GIVEN PROBLEM:
Return the rows without changes, from the line containing "At what coordinates" through the end of the rows, with both ends included. Leave the pictures out of your answer.

##### RECORD EXCERPTS

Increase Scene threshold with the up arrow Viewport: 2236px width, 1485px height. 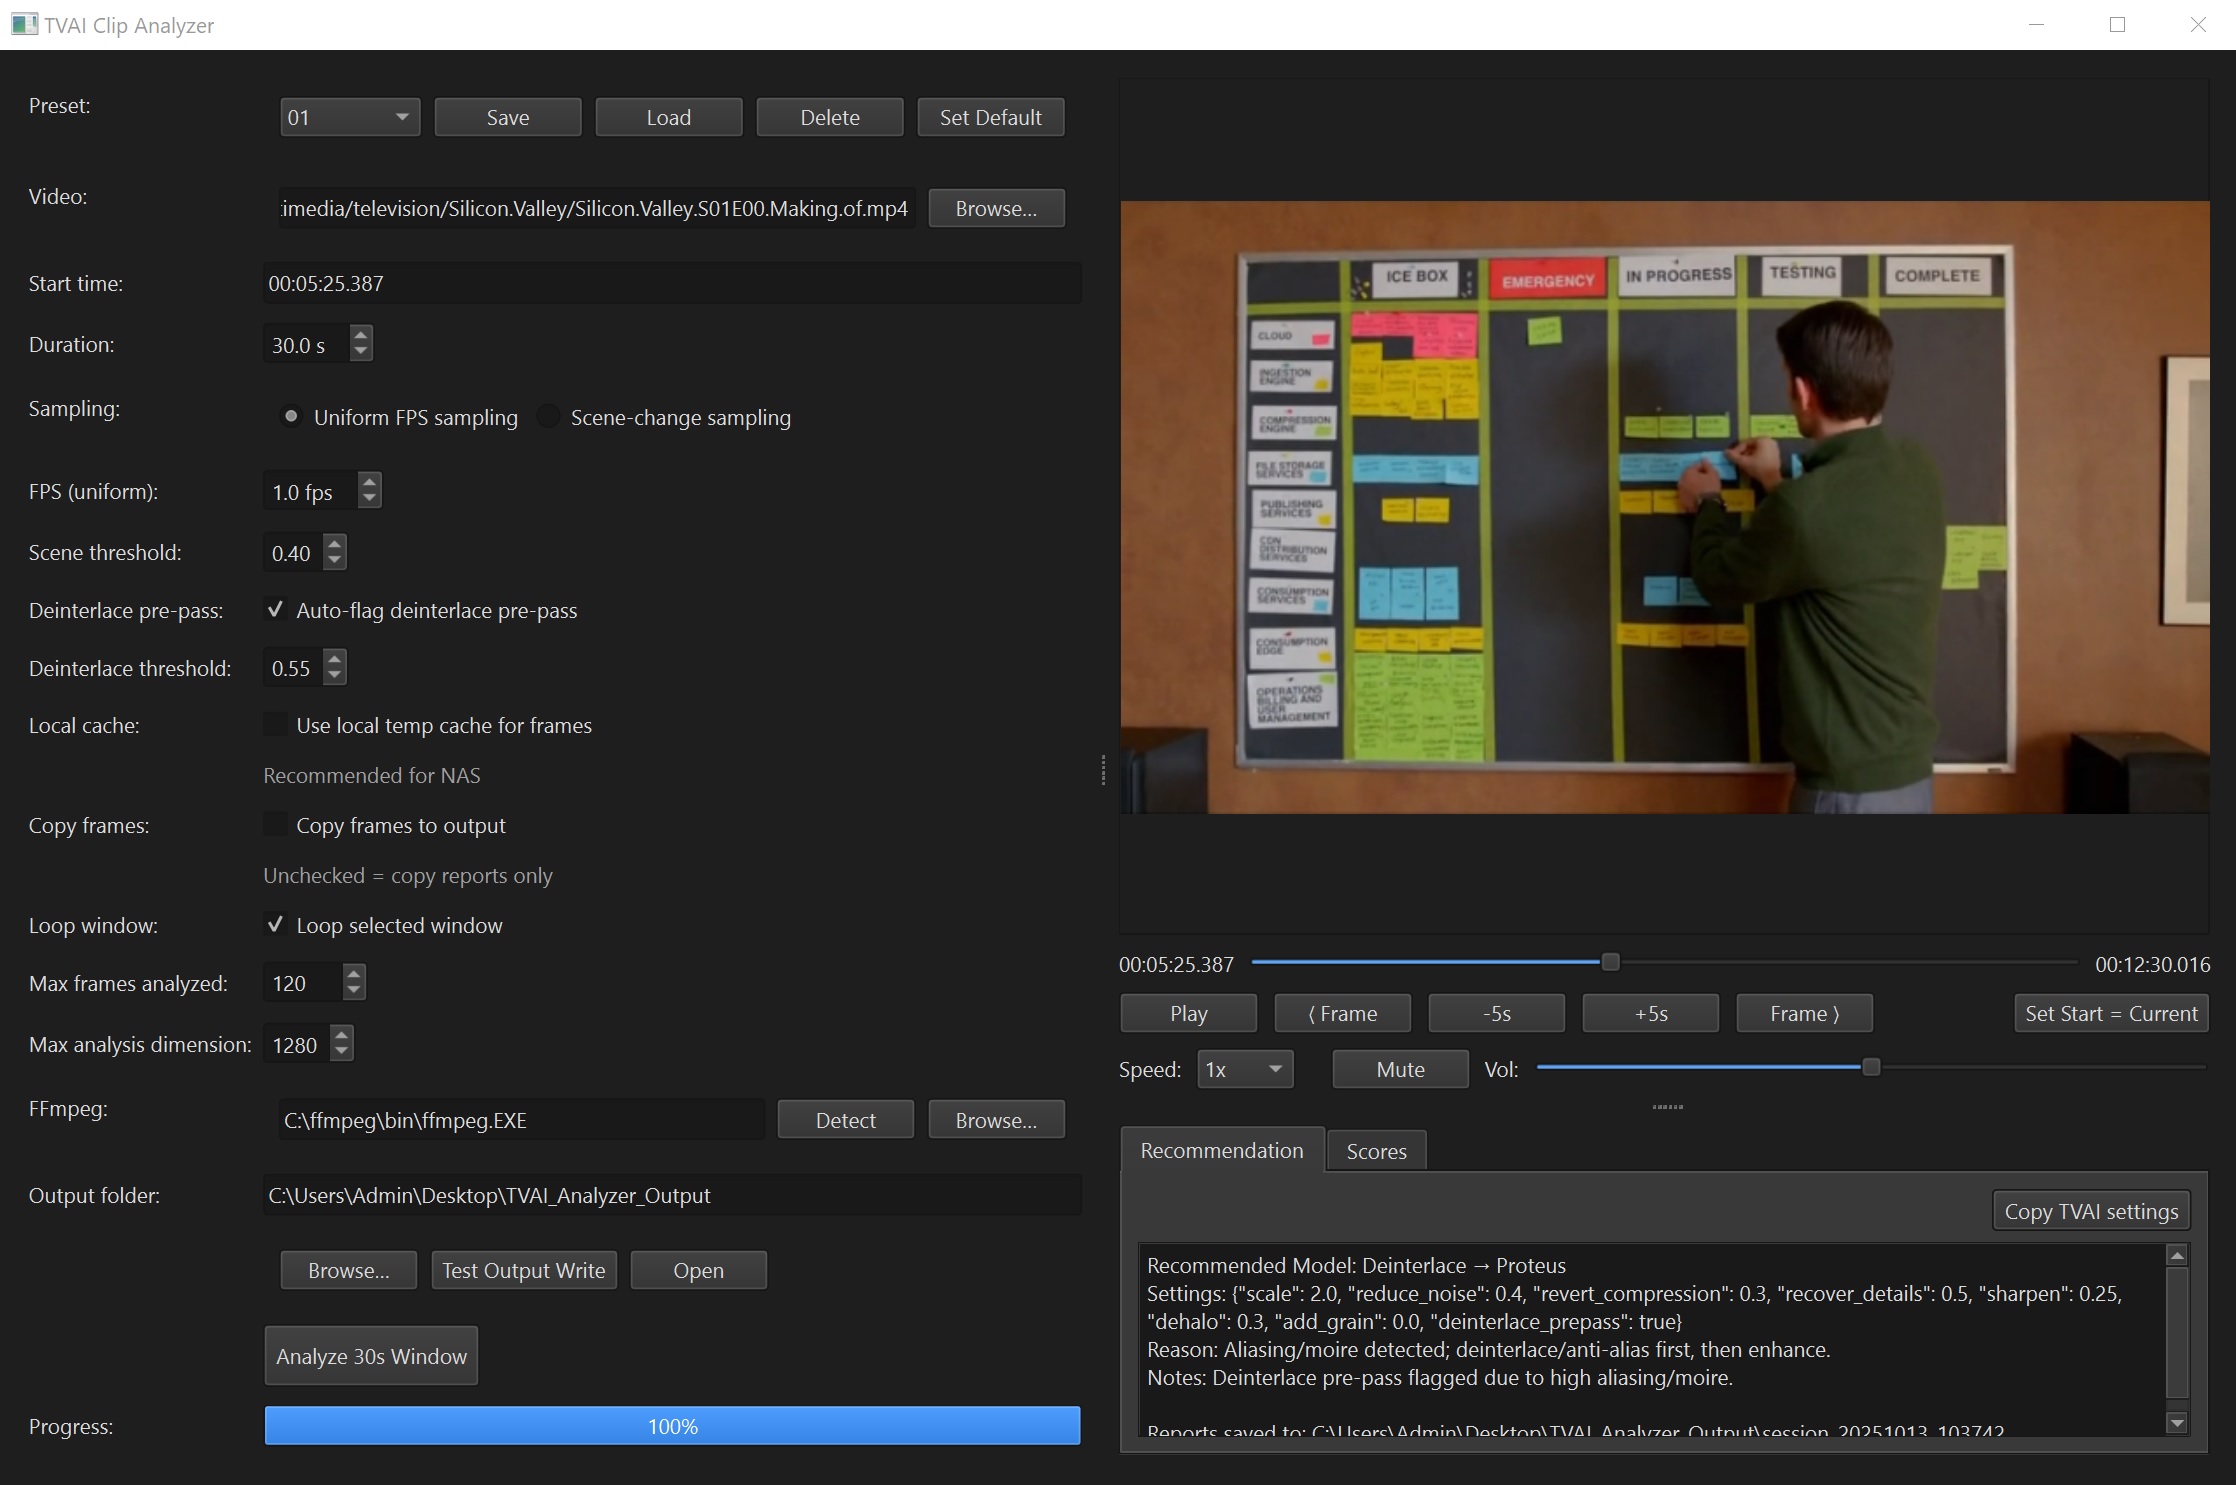tap(335, 544)
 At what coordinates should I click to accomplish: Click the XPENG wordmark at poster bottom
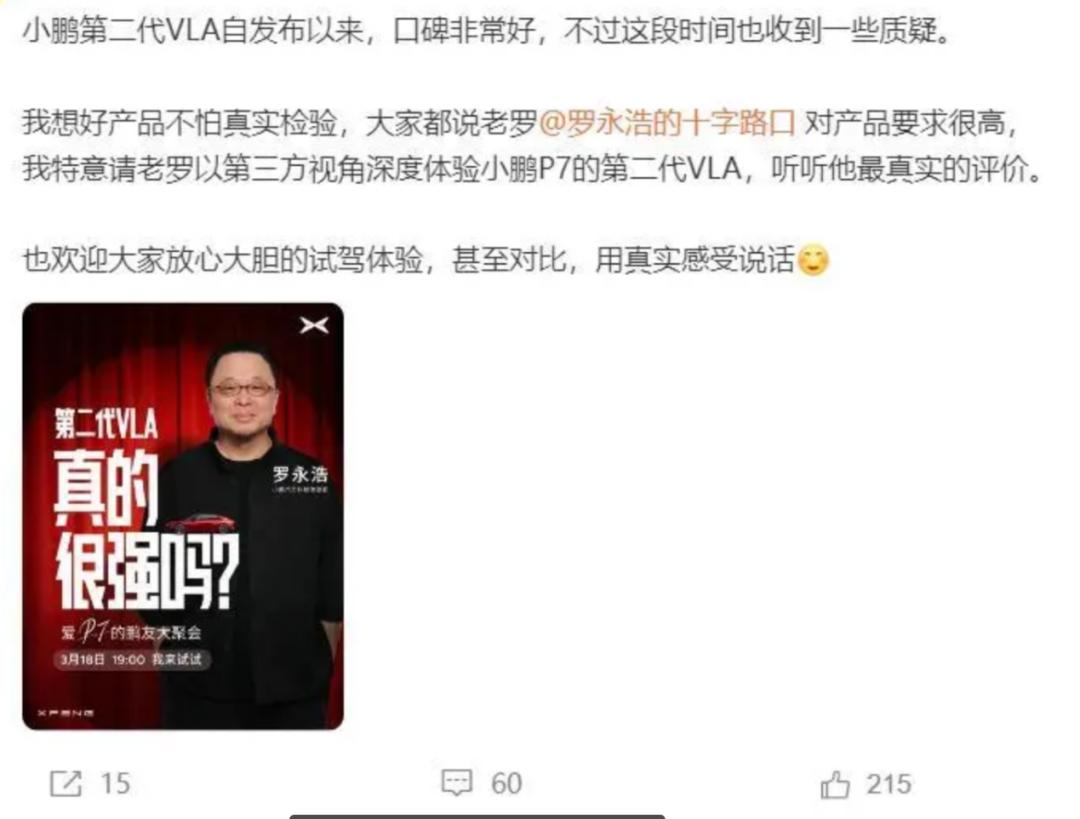pos(65,713)
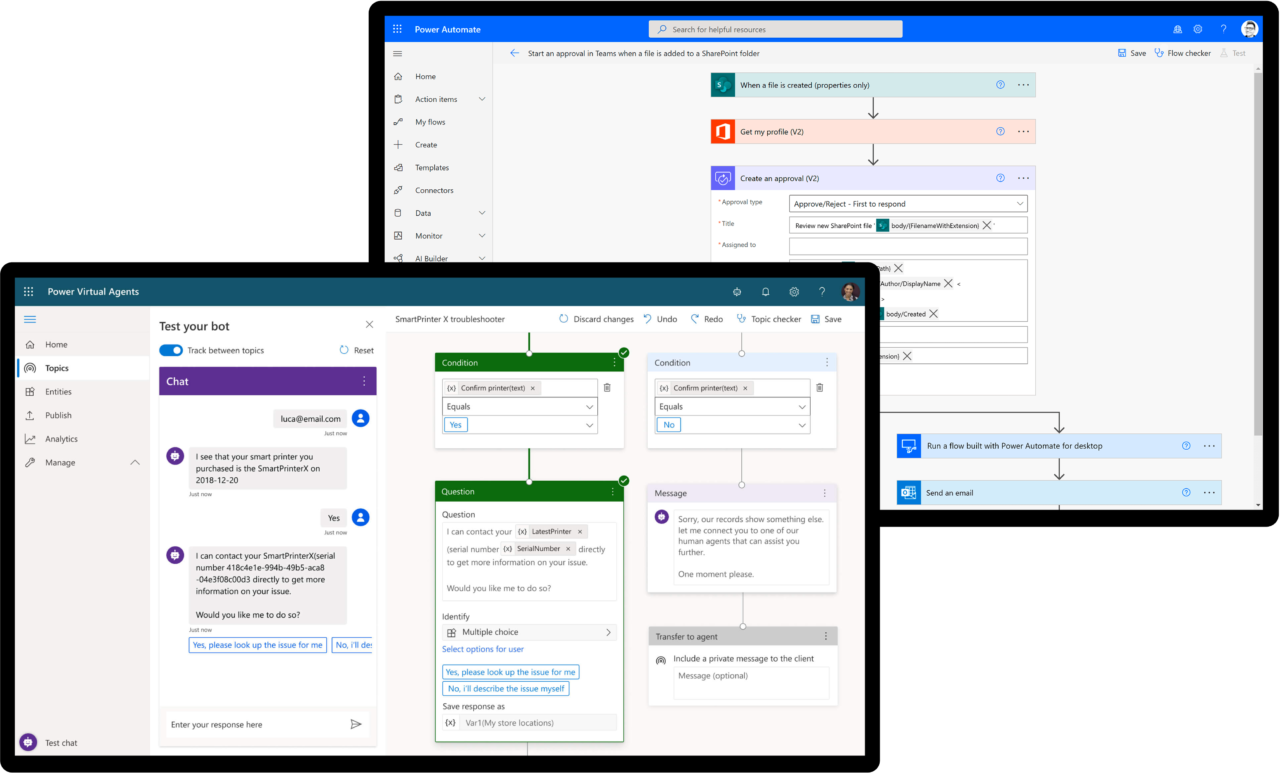Screen dimensions: 1280x773
Task: Delete the condition variable using the trash icon
Action: pos(607,387)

##########

WORKED SOLUTION:
 At what coordinates should I click to accomplish: Click the XPENG wordmark at poster bottom
pos(65,713)
Screen dimensions: 1280x773
Task: Delete the condition variable using the trash icon
Action: pos(607,387)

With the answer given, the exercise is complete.